WING SHOTS VS BULL HUNTERS, MARKET HUNTING AT TULARE LAKE, CALIFORNIA, 1905
There were in 1905 then around Tulare a number of outfits hunting for the San Francisco market. They could be divided roughly into two classes: the “wing shots” and the “bull hunters.” The latter used a steer, in much the same manner as the British fowler used his stalking horse, using a steer as a moving blind and stepping in unison with him on his “off side” so as not to alarm the unsuspecting fowl. Armed with four-bore muzzleloaders, these bull hunters dumped half a pound of shot into a flock at one rise and often picked up more than the limit to both barrels. But limits did not much matter in Tulare to the bull hunters. One pair of bull hunters, hunting behind the same steer, boasted proudly of having picked up 204 sprigs as the result of four shots in 1905.
Big ducks were always plentiful around the lake, but in the year of 1905 they were exceptionally well represented. This was partly because the Buena Vista marsh southwest of Bakersfield was dry, due to the poor food conditions south of the Tehachepi, which caused the birds to return to the land of plenty after starving a week or so on the depleted fields in that end of the state. There was no attraction to keep ducks there, and they could not be blamed for betaking themselves to a place that offered all the comforts of home to waterfowl as Tulare Lake then did. The drowned wheat fields and plenty of freshwater created a heaven for webfeet.
The best way of making the trip was to take the train to Lemoore or Hanford, and engage a team for the long twenty-mile drive to Tulare Lake. If one knew the market hunters, accommodations could usually be arranged for, and the “wing shots” would be found good fellows, willing to treat a visitor “right,” and show him the modus operandi of the game, which differed somewhat from duck shooting in other parts of the state. The engaging of one of these keen-eyed chaps for a guide would prove a paying venture. Three days was the shortest practicable time, and a week was better for the journey.

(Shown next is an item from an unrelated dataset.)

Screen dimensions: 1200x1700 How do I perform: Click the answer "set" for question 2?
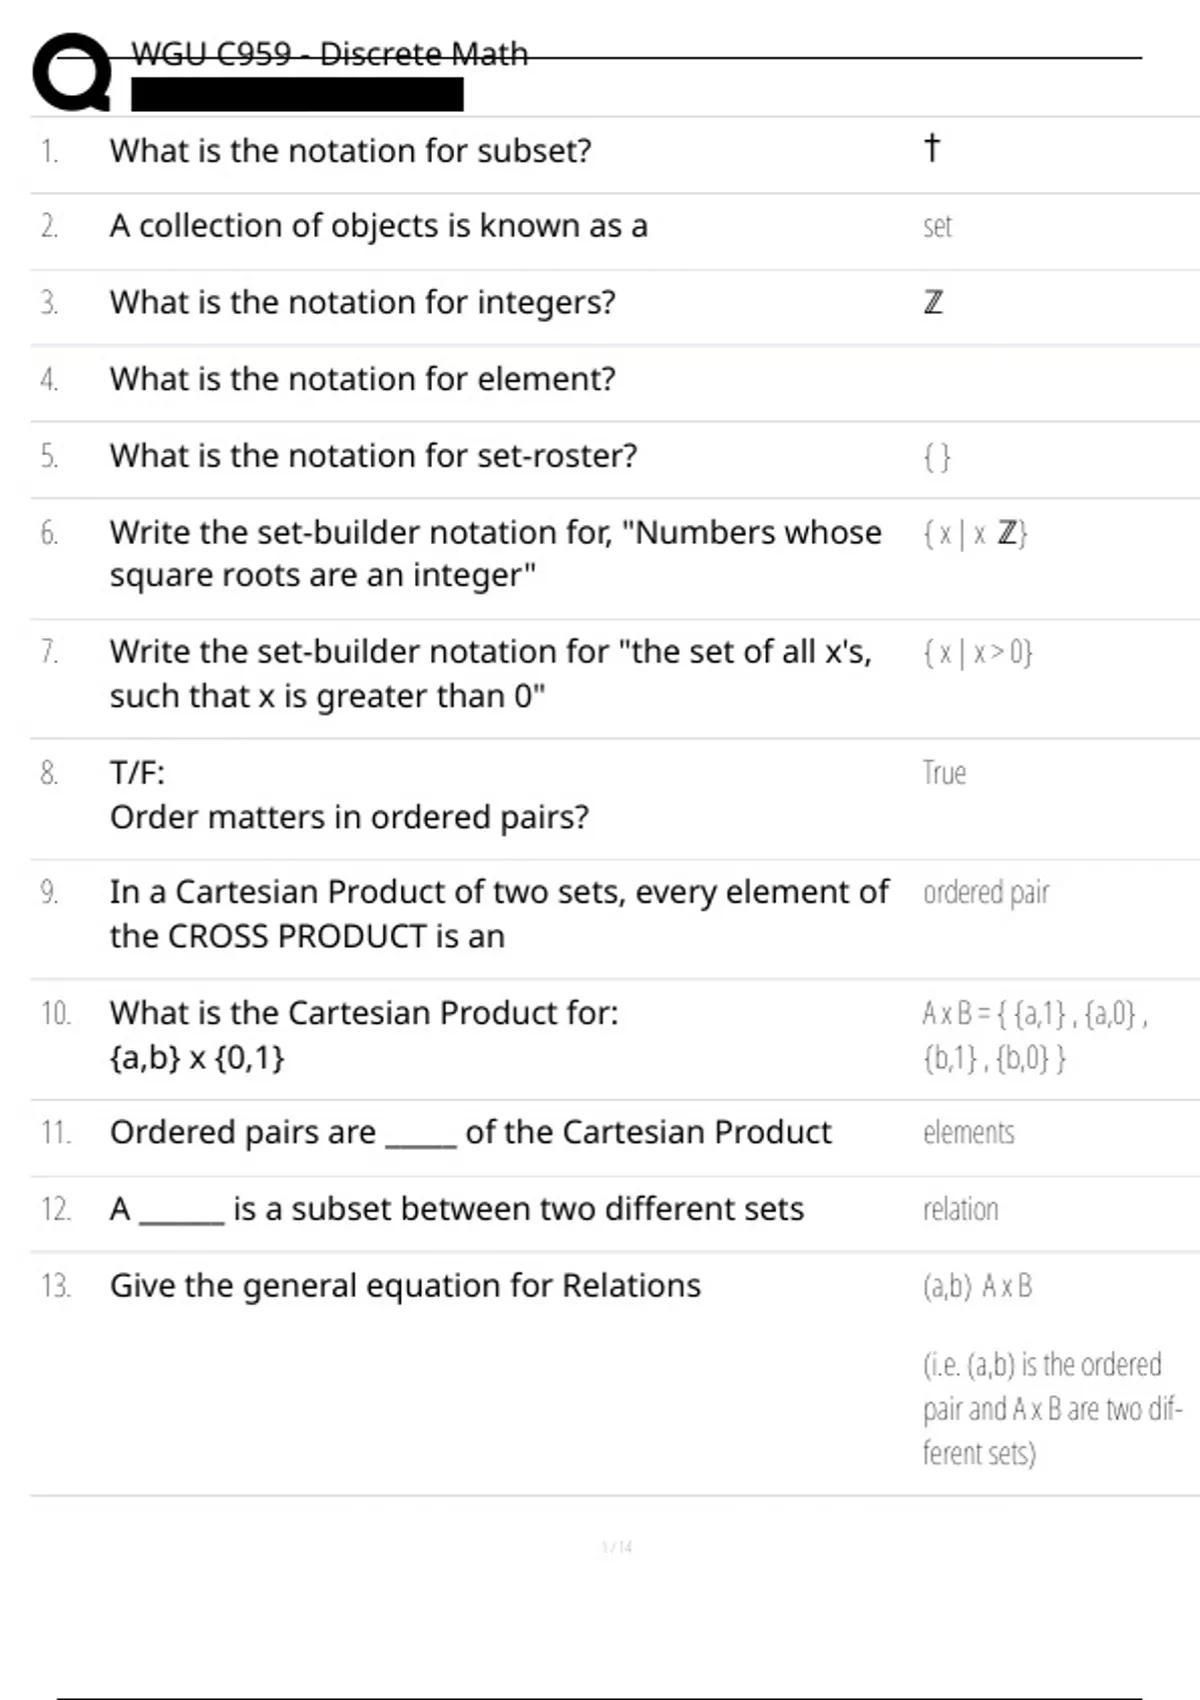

The big wing shots were a different class. One of them was J. H. Carlisle, the veteran who always attended Los Angeles trap tournaments. Carlisle put in his winter’s shooting for the market and paid expenses by selling his birds. He hunted like a sportsman, and had his own camp established on dry ground near the lake.
Another wing shooter for the market was Guy Lovelace, a prominent Los Angeles sportsman and crack trap shooter who had a ranch at Hanford, stayed with Carlisle while shooting there. The wing shots around Tulare had blinds sunken in the shallow water at advantageous places—”cans” they called them.
For the wing shooters, the flight was a noon affair, caused by the much despised bull hunters, who began their operations about ten o’clock, starting the feeding sprigs off the drowned wheat fields where they resorted to gorge to their neck’s capacity. From eleven o’clock until two, the sport was as fast as any man could desire, and a good shot could easily kill a hundred birds an hour.
Sprigs, teal and spoonbills were the prevailing bird; the festive spoonie had a picnic at Tulare, and was generally passed up except by those who prowled along the ditches jumping ducks. The wing shots used big stands of decoys. Sentiment against the “bull hunters” ran high at times.
The wing shooters charged the “ground-sluicing element” with crippling hundreds of birds, and said that the lake was then literally dotted with wounded sprigs feebly crawling about through the weeds hunting a place to lay down their poor miserable little lives. The bull hunters were too busy hunting pot shots to pick up their cripples clean; that took more time than bombarding another flock. The “arm of the law” didn’t seem to be long enough to stop the indiscriminate violation of the limit. It would be several years before bull hunting came to an end in the San Joaquin Valley.